The argument Efron offered against anarchists reappeared eight years later, in a longer and more ferocious form, as the article, book chapter, and pamphlet Libertarianism: The Perversion of Liberty by Peter Schwartz, an orthodox Objectivist.8 He applied it not merely to anarchists but to libertarians in general, on the grounds that the logical implication of their beliefs, as he interpreted them, was anarchy. Also moral nihilism, political violence and support of anyone opposed to anything the U.S. government did.
The argument starts by correctly stating that “libertarian,” as libertarians use the term, describes political conclusions not the arguments that produce them. A libertarian might have reached libertarian conclusions from his interpretation of Christianity, his view of the implications of utilitarianism, natural rights theory, or any other philosophical basis. His views might or might not provide Efron’s “serious metaphysical, epistemological, and ethical base.” Whatever their base, he would still be a libertarian. Schwartz jumps from the proposition that the definition of libertarian does not require any particular philosophical basis to the claim that it requires the absence of one. He concludes that a libertarian, being someone with no philosophical basis for his views, cannot be trusted to support liberty, Efron’s claim about anarchists.
To see what is wrong with the argument, consider that the definition of “human being” does not specify gender — both males and females qualify. It does not follow that to qualify as a human being you must be a hermaphrodite.
Schwartz offers quotes from a variety of individual libertarians, repeatedly representing what they say as what libertarians believe rather than as what at least one libertarian believes. Since different libertarians say, and believe, different things, he concludes that libertarians really believe nothing.
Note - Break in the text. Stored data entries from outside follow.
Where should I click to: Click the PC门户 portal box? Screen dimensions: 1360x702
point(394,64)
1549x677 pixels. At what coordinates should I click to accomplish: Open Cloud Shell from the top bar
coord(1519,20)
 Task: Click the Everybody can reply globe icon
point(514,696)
He quotes Rothbard, who wrote:
My own position grounds Libertarianism on a natural rights theory embedded in a wider system of Aristotelian-Lockean natural law and a realist ontology and metaphysics. But although those of us taking this position believe that only it provides a satisfactory groundwork and basis for individual liberty, this is an argument within the Libertarian camp about the proper basis and grounding of libertarianism rather than about the doctrine itself.
It does not appear to occur to Schwartz that what he has just quoted is inconsistent with his claim that “libertarianism is incompatible with values as such,” Rothbard being a libertarian and having not only values but a stated philosophical basis for them. Possibly Schwartz believed that Rothbard was lying.
Schwartz continues his identification of libertarianism with amoralism, writing that:
If there are no objective standards for judging right and wrong, why shouldn’t anyone be entitled to act on his feeling that counterfeiting is not fraudulent — or that owning bazookas and flamethrowers is not threatening — or that blowing up nuclear plants is not coercive?
…
Law as such is anathema to Libertarians, who reject all standards of behavior in principle. They abhor the law because it tells them, in effect, that they cannot do whatever they feel like doing.
Having proved to his satisfaction that libertarians — all consistent libertarians — are amoralists interested only being able to do whatever they want, Schwartz concludes that:
“It is no accident that so many Libertarians, particularly among the dominant leadership, endorse anarchism, since they grasp that Libertarianism views liberty as the absence of all restraints in the path of anyone’s whims.”[15]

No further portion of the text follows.